# WHAT TO WORK ON
Across the records, find how many lines include the string "computer" and answer with only the figure.

# Saved entries
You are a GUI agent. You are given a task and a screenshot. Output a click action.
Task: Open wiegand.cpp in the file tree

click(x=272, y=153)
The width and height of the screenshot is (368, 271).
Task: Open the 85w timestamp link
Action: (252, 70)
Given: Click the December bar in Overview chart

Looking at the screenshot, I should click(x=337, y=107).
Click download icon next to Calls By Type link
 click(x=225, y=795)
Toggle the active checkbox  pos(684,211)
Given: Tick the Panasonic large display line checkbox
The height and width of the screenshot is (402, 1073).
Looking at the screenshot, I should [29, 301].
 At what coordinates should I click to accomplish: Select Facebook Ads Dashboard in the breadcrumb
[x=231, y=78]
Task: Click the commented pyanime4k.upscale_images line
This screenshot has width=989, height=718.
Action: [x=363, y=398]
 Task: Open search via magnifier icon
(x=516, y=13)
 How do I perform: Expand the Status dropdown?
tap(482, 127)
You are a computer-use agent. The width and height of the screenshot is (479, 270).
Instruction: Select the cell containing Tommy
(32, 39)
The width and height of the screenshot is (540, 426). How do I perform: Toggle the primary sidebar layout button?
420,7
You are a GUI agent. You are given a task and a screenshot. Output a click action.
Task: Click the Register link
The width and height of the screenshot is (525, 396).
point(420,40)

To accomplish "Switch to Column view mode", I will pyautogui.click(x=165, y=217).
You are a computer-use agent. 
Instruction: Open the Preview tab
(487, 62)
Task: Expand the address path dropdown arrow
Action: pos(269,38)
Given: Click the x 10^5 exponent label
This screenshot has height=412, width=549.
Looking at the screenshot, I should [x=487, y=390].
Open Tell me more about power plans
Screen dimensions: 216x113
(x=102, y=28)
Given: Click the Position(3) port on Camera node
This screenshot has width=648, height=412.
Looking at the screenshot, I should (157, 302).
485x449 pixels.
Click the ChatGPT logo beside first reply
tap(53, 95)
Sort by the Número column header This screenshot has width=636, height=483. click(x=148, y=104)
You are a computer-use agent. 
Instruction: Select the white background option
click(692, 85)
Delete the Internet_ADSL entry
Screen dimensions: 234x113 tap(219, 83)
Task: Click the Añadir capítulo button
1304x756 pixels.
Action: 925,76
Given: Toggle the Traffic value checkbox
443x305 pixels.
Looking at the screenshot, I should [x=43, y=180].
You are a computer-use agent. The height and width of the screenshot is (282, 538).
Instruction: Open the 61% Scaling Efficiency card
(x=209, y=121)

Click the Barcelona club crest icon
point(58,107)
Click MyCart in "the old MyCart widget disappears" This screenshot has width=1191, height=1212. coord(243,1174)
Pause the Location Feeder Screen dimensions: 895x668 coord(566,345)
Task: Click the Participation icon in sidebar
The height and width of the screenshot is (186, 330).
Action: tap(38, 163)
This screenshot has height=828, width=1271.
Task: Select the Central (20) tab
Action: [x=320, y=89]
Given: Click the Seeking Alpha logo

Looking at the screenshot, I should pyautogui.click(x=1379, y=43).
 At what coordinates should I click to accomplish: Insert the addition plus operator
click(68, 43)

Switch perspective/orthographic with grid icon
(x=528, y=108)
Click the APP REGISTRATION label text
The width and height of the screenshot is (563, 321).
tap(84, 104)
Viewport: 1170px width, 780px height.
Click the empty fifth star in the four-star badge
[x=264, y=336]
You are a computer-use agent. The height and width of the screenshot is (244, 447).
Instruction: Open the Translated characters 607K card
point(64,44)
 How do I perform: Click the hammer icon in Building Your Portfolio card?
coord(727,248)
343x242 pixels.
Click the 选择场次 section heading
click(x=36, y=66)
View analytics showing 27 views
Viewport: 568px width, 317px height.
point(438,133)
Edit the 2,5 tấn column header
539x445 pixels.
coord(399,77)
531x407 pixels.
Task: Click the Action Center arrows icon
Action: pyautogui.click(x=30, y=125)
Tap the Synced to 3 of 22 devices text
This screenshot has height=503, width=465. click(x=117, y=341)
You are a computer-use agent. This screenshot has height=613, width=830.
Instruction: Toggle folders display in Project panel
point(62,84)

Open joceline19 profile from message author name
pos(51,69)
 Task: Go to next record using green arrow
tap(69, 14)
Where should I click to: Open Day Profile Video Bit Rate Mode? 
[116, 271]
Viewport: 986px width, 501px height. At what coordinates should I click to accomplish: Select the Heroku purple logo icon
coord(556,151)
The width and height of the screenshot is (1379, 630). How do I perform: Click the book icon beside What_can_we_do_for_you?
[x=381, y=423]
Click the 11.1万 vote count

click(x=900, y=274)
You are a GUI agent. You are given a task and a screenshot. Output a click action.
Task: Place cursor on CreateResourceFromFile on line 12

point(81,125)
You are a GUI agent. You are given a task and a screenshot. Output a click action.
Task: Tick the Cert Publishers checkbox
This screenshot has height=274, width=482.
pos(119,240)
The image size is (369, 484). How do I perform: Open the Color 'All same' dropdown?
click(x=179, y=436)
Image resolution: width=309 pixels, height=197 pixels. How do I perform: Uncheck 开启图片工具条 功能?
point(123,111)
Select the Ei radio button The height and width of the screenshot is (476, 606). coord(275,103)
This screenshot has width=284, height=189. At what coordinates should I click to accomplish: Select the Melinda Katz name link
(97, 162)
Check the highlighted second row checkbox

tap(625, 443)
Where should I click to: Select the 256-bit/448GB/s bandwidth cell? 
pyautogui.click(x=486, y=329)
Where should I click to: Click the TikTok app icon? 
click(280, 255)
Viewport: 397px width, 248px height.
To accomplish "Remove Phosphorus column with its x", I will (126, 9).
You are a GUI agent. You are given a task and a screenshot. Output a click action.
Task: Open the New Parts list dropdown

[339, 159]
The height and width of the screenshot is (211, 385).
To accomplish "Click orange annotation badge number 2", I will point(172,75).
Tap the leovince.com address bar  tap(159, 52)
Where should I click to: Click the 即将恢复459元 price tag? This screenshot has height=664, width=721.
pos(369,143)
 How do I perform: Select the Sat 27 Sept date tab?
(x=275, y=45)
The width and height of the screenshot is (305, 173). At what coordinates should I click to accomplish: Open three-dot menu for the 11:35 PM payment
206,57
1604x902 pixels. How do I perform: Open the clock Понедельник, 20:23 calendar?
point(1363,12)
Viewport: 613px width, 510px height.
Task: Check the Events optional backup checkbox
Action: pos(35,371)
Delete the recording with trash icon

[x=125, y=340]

# REPLY
6